■ **Brief**
Records appear below. Give all of them again, exactly.

■ **Extracted entries**
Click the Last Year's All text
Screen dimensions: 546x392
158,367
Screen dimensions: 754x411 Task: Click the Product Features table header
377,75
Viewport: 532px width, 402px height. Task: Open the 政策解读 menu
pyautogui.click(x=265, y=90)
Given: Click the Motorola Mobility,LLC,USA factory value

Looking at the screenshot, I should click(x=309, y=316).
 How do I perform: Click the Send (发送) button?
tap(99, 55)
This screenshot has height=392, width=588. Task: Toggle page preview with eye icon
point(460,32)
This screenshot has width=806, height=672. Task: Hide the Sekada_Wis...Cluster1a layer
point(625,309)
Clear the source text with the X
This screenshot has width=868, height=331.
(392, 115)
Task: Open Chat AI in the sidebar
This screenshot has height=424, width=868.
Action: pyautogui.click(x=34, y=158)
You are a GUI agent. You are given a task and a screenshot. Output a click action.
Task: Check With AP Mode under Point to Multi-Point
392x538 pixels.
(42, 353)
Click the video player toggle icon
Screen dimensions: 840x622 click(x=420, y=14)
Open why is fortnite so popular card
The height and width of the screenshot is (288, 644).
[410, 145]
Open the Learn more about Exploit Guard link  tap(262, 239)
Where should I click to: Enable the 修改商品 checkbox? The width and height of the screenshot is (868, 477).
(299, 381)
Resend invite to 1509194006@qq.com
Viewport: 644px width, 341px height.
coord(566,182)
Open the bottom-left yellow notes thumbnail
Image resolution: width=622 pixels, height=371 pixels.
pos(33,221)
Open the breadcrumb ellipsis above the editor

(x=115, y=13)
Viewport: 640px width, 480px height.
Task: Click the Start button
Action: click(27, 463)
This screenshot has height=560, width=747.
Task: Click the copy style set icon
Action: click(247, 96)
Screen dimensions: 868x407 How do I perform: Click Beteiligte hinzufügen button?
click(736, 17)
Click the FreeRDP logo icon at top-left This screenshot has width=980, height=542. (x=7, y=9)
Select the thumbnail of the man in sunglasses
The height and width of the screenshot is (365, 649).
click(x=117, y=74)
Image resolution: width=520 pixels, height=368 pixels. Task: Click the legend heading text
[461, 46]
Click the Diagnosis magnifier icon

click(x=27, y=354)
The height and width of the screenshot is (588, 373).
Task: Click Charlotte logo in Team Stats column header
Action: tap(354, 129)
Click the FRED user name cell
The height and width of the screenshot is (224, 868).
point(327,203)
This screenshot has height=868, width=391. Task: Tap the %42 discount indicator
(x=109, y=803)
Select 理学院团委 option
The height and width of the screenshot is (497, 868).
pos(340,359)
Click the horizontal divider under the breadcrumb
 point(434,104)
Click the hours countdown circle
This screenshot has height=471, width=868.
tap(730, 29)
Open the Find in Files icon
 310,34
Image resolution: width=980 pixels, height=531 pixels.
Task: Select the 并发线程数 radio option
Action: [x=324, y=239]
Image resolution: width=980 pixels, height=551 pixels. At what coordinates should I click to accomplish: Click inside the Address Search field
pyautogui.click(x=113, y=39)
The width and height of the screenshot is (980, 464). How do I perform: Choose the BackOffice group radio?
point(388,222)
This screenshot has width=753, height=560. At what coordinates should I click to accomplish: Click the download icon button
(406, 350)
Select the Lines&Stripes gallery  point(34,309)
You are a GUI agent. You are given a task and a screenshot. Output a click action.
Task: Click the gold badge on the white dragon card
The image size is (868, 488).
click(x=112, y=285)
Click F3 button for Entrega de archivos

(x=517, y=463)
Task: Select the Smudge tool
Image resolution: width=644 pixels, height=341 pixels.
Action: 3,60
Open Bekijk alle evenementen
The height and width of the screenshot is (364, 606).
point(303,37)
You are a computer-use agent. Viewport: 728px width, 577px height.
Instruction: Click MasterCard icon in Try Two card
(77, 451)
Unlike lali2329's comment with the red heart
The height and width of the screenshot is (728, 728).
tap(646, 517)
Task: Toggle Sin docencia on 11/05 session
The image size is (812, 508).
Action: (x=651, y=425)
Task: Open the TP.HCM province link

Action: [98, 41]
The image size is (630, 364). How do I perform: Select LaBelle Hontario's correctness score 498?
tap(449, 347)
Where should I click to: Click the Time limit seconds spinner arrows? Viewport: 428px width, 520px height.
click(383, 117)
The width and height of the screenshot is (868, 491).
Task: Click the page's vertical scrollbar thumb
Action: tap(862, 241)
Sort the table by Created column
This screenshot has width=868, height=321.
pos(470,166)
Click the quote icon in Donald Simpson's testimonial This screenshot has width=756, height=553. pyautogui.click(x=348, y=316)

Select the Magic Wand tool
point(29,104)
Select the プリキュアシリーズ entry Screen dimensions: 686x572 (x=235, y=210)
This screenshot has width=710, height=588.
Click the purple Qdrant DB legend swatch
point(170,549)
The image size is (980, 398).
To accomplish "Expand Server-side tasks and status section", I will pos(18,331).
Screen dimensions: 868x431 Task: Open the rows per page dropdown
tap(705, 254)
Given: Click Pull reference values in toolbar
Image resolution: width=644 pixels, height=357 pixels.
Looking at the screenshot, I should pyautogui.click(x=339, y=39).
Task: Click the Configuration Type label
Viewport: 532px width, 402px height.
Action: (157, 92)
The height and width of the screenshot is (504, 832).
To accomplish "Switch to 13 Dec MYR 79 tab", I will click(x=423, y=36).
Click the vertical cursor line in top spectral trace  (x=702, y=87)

■ **Expected output**
Click the Last Year's All text
Screen dimensions: 546x392
158,367
Screen dimensions: 754x411 Task: Click the Product Features table header
377,75
Viewport: 532px width, 402px height. Task: Open the 政策解读 menu
pyautogui.click(x=265, y=90)
Given: Click the Motorola Mobility,LLC,USA factory value

Looking at the screenshot, I should click(x=309, y=316).
 How do I perform: Click the Send (发送) button?
tap(99, 55)
This screenshot has height=392, width=588. Task: Toggle page preview with eye icon
point(460,32)
This screenshot has width=806, height=672. Task: Hide the Sekada_Wis...Cluster1a layer
point(625,309)
Clear the source text with the X
This screenshot has width=868, height=331.
(392, 115)
Task: Open Chat AI in the sidebar
This screenshot has height=424, width=868.
Action: pyautogui.click(x=34, y=158)
You are a GUI agent. You are given a task and a screenshot. Output a click action.
Task: Check With AP Mode under Point to Multi-Point
392x538 pixels.
(42, 353)
Click the video player toggle icon
Screen dimensions: 840x622 click(x=420, y=14)
Open why is fortnite so popular card
The height and width of the screenshot is (288, 644).
[410, 145]
Open the Learn more about Exploit Guard link  tap(262, 239)
Where should I click to: Enable the 修改商品 checkbox? The width and height of the screenshot is (868, 477).
(299, 381)
Resend invite to 1509194006@qq.com
Viewport: 644px width, 341px height.
coord(566,182)
Open the bottom-left yellow notes thumbnail
Image resolution: width=622 pixels, height=371 pixels.
pos(33,221)
Open the breadcrumb ellipsis above the editor

(x=115, y=13)
Viewport: 640px width, 480px height.
Task: Click the Start button
Action: click(27, 463)
This screenshot has height=560, width=747.
Task: Click the copy style set icon
Action: click(247, 96)
Screen dimensions: 868x407 How do I perform: Click Beteiligte hinzufügen button?
click(736, 17)
Click the FreeRDP logo icon at top-left This screenshot has width=980, height=542. (x=7, y=9)
Select the thumbnail of the man in sunglasses
The height and width of the screenshot is (365, 649).
click(x=117, y=74)
Image resolution: width=520 pixels, height=368 pixels. Task: Click the legend heading text
[461, 46]
Click the Diagnosis magnifier icon

click(x=27, y=354)
The height and width of the screenshot is (588, 373).
Task: Click Charlotte logo in Team Stats column header
Action: tap(354, 129)
Click the FRED user name cell
The height and width of the screenshot is (224, 868).
point(327,203)
This screenshot has height=868, width=391. Task: Tap the %42 discount indicator
(x=109, y=803)
Select 理学院团委 option
The height and width of the screenshot is (497, 868).
pos(340,359)
Click the horizontal divider under the breadcrumb
 point(434,104)
Click the hours countdown circle
This screenshot has height=471, width=868.
tap(730, 29)
Open the Find in Files icon
 310,34
Image resolution: width=980 pixels, height=531 pixels.
Task: Select the 并发线程数 radio option
Action: [x=324, y=239]
Image resolution: width=980 pixels, height=551 pixels. At what coordinates should I click to accomplish: Click inside the Address Search field
pyautogui.click(x=113, y=39)
The width and height of the screenshot is (980, 464). How do I perform: Choose the BackOffice group radio?
point(388,222)
This screenshot has width=753, height=560. At what coordinates should I click to accomplish: Click the download icon button
(406, 350)
Select the Lines&Stripes gallery  point(34,309)
You are a GUI agent. You are given a task and a screenshot. Output a click action.
Task: Click the gold badge on the white dragon card
The image size is (868, 488).
click(x=112, y=285)
Click F3 button for Entrega de archivos

(x=517, y=463)
Task: Select the Smudge tool
Image resolution: width=644 pixels, height=341 pixels.
Action: 3,60
Open Bekijk alle evenementen
The height and width of the screenshot is (364, 606).
point(303,37)
You are a computer-use agent. Viewport: 728px width, 577px height.
Instruction: Click MasterCard icon in Try Two card
(77, 451)
Unlike lali2329's comment with the red heart
The height and width of the screenshot is (728, 728).
tap(646, 517)
Task: Toggle Sin docencia on 11/05 session
The image size is (812, 508).
Action: (x=651, y=425)
Task: Open the TP.HCM province link

Action: [98, 41]
The image size is (630, 364). How do I perform: Select LaBelle Hontario's correctness score 498?
tap(449, 347)
Where should I click to: Click the Time limit seconds spinner arrows? Viewport: 428px width, 520px height.
click(383, 117)
The width and height of the screenshot is (868, 491).
Task: Click the page's vertical scrollbar thumb
Action: tap(862, 241)
Sort the table by Created column
This screenshot has width=868, height=321.
pos(470,166)
Click the quote icon in Donald Simpson's testimonial This screenshot has width=756, height=553. pyautogui.click(x=348, y=316)

Select the Magic Wand tool
point(29,104)
Select the プリキュアシリーズ entry Screen dimensions: 686x572 (x=235, y=210)
This screenshot has width=710, height=588.
Click the purple Qdrant DB legend swatch
point(170,549)
The image size is (980, 398).
To accomplish "Expand Server-side tasks and status section", I will pos(18,331).
Screen dimensions: 868x431 Task: Open the rows per page dropdown
tap(705, 254)
Given: Click Pull reference values in toolbar
Image resolution: width=644 pixels, height=357 pixels.
Looking at the screenshot, I should pyautogui.click(x=339, y=39).
Task: Click the Configuration Type label
Viewport: 532px width, 402px height.
Action: (157, 92)
The height and width of the screenshot is (504, 832).
To accomplish "Switch to 13 Dec MYR 79 tab", I will click(x=423, y=36).
Click the vertical cursor line in top spectral trace  (x=702, y=87)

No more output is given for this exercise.